En vérité, j’ignore pourquoi… Peut-être que je possède des tendances masochistes. J’ai toujours été un paria, un étranger, qui prend part au jeu mais sait qu’il n’en fait pas partie. Parfois, j’ai été tenté d’ignorer ma différence, mais la réalité m’a rappelé à l’ordre. Et, même si je vis ici, à Ningando, au milieu de tant de beauté, je crois que je ne pourrai plus jamais faire semblant de l’oublier. Je suppose que cela doit vous paraître étrange, ce désir de se sentir être la seule personne qui ne soit pas heureuse au paradis…
Je vous ai également choisis parce que je suis un incorrigible romantique, je ne vais pas le nier.
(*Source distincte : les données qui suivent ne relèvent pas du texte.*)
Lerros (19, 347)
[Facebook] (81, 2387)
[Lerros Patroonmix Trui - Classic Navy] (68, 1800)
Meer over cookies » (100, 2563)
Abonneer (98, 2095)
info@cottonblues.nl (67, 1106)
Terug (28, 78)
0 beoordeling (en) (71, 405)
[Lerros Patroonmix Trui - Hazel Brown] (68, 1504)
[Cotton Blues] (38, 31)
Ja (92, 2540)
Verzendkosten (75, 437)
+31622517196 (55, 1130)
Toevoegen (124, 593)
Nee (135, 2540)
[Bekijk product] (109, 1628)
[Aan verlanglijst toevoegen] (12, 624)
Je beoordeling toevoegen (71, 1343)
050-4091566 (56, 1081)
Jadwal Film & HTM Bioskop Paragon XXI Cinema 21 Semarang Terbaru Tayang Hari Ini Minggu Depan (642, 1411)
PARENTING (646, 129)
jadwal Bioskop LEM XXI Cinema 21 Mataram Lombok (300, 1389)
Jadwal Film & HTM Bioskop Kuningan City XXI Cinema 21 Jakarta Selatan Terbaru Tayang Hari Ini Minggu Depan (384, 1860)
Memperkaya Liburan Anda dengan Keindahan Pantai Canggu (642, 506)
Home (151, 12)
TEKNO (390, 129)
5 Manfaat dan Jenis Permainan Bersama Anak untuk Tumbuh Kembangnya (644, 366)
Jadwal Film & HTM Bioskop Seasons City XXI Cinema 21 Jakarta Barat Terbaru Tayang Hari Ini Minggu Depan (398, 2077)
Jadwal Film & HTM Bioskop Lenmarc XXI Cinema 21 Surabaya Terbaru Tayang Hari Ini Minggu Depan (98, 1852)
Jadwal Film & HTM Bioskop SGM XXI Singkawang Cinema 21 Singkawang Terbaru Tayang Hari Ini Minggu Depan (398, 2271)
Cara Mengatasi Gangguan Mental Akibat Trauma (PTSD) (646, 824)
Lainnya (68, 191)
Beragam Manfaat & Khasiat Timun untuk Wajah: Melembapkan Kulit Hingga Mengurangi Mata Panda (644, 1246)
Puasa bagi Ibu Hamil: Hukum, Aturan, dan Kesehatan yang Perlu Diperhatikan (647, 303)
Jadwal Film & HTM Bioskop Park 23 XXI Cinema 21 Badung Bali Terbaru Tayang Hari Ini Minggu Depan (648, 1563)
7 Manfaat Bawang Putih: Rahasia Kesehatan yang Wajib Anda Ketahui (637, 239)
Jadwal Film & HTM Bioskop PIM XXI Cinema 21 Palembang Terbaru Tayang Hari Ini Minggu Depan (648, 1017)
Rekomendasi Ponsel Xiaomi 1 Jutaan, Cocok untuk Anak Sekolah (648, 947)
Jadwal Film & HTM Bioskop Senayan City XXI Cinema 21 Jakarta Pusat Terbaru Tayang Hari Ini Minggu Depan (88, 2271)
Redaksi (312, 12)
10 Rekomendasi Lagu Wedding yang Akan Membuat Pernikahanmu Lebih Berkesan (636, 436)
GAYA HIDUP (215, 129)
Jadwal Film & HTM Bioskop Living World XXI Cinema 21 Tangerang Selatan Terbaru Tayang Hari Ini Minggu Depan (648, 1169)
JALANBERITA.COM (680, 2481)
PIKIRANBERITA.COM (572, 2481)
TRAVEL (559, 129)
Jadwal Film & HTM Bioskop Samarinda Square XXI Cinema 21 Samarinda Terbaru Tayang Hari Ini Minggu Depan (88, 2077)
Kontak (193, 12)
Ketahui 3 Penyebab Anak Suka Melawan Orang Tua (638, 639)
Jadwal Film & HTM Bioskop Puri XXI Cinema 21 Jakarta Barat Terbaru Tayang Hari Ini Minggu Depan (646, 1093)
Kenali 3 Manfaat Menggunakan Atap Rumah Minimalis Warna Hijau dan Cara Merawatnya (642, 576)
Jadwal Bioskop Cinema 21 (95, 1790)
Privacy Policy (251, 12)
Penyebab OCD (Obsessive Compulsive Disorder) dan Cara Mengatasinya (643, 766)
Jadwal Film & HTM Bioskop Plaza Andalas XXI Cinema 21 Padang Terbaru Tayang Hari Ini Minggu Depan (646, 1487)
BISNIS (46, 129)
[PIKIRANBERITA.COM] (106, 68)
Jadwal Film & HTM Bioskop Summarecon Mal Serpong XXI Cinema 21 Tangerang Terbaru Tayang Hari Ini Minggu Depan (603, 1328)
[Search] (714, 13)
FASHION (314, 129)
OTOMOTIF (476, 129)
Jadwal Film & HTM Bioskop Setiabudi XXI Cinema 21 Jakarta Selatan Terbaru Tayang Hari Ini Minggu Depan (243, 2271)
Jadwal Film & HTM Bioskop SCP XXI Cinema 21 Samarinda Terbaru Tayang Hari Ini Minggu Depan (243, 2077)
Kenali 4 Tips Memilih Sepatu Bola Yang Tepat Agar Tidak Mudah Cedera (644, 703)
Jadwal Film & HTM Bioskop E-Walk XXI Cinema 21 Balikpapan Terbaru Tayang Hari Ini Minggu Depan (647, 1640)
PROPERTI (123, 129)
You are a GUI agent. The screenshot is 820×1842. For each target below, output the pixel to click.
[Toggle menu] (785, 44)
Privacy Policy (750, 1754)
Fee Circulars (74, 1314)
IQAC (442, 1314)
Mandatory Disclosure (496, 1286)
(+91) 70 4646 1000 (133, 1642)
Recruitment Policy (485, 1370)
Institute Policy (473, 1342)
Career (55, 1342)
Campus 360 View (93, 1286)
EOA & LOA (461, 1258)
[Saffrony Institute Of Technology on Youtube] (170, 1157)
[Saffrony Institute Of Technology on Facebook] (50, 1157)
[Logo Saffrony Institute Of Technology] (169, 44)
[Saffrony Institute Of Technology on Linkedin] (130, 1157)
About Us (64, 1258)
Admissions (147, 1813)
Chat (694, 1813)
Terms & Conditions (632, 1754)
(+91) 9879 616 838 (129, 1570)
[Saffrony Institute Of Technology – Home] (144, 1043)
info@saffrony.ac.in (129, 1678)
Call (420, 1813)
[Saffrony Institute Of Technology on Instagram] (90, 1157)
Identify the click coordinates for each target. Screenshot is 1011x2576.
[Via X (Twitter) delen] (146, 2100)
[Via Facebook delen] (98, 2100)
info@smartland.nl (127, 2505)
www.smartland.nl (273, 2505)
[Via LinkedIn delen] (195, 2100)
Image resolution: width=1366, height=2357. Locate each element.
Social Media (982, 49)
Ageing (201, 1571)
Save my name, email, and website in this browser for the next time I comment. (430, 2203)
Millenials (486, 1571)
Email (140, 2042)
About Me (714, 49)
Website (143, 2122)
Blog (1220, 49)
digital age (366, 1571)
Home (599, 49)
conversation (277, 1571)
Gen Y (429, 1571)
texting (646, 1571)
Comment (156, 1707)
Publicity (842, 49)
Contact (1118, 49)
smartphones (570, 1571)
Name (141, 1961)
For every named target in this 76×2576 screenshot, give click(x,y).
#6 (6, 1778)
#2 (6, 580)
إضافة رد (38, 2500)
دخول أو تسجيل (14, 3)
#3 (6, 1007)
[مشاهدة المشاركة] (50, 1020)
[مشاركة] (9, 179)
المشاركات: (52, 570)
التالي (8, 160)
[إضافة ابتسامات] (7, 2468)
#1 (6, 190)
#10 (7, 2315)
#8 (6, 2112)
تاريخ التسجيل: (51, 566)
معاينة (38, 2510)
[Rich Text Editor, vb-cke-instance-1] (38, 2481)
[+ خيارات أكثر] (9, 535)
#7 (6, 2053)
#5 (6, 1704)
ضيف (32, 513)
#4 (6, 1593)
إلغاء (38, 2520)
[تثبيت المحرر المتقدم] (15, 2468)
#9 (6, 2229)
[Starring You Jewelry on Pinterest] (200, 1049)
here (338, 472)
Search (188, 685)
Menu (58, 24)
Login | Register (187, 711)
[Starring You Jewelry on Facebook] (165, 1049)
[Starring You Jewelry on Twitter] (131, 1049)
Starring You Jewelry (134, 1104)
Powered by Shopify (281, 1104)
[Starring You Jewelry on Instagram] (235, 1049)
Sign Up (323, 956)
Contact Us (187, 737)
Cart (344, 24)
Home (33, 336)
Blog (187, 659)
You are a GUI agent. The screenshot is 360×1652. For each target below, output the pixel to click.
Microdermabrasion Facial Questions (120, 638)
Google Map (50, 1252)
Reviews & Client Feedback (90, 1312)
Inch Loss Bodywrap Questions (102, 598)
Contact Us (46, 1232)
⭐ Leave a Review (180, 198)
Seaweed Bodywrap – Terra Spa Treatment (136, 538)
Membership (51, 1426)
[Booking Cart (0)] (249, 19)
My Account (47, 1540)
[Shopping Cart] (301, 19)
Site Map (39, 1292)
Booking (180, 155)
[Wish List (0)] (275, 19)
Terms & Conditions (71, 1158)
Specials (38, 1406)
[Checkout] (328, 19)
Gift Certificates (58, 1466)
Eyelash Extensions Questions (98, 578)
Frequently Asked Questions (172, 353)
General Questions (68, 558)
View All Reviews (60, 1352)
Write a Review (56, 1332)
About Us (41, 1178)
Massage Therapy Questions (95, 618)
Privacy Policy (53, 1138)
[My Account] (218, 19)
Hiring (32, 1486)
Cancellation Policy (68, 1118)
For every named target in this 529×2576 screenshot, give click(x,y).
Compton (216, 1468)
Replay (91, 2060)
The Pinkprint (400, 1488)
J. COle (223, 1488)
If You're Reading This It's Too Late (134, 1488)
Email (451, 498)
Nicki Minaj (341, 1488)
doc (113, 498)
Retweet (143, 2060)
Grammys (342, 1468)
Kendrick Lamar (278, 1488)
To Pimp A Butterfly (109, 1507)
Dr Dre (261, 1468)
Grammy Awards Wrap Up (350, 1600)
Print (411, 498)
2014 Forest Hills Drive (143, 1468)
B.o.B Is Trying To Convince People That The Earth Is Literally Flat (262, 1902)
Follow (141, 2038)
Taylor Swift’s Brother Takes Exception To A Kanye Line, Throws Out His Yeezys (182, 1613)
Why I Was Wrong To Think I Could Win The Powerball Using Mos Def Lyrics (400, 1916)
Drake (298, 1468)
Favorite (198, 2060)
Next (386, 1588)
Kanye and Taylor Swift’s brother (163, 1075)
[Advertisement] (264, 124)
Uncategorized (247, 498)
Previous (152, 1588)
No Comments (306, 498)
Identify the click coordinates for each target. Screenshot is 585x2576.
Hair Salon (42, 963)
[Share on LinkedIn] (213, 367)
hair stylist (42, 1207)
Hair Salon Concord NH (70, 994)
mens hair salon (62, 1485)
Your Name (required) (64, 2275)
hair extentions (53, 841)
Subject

J’imagine qu’il y a des milliers de bordels d’esclaves dans cette ville, et peut-être des centaines de Cauldar. Mais je les visiterai un par un. En dépit de tout, j’ai l’espoir de retrouver Yleka vivante. Je suis sûr qu’elle se souviendra de moi… Peut-être aurons-nous une seconde chance. Ne croyez-vous pas que nous la méritons ?
« Êtes-vous sûr qu’aucun autre scientifique terrien n’a eu connaissance de votre découverte ? »
Je sais parfaitement que la politique de Tau Ceti est de ne pas accorder la citoyenneté à un humain qui arrive à genoux en pleurnichant. Mais je crois que vous ferez une exception pour moi…
Je connais les lois de quarantaine techno-scientifique qui ont tant retardé la science et la technologie terrestres. Je comprends parfaitement leur but, derrière toute la démagogie altruiste : nous disqualifier. Vous assurer que nous soyons éternellement des clients et non des producteurs. Des acheteurs et non des vendeurs. Dépendants, en un mot. Vous voulez nous écarter de la lutte galactique pour le pouvoir.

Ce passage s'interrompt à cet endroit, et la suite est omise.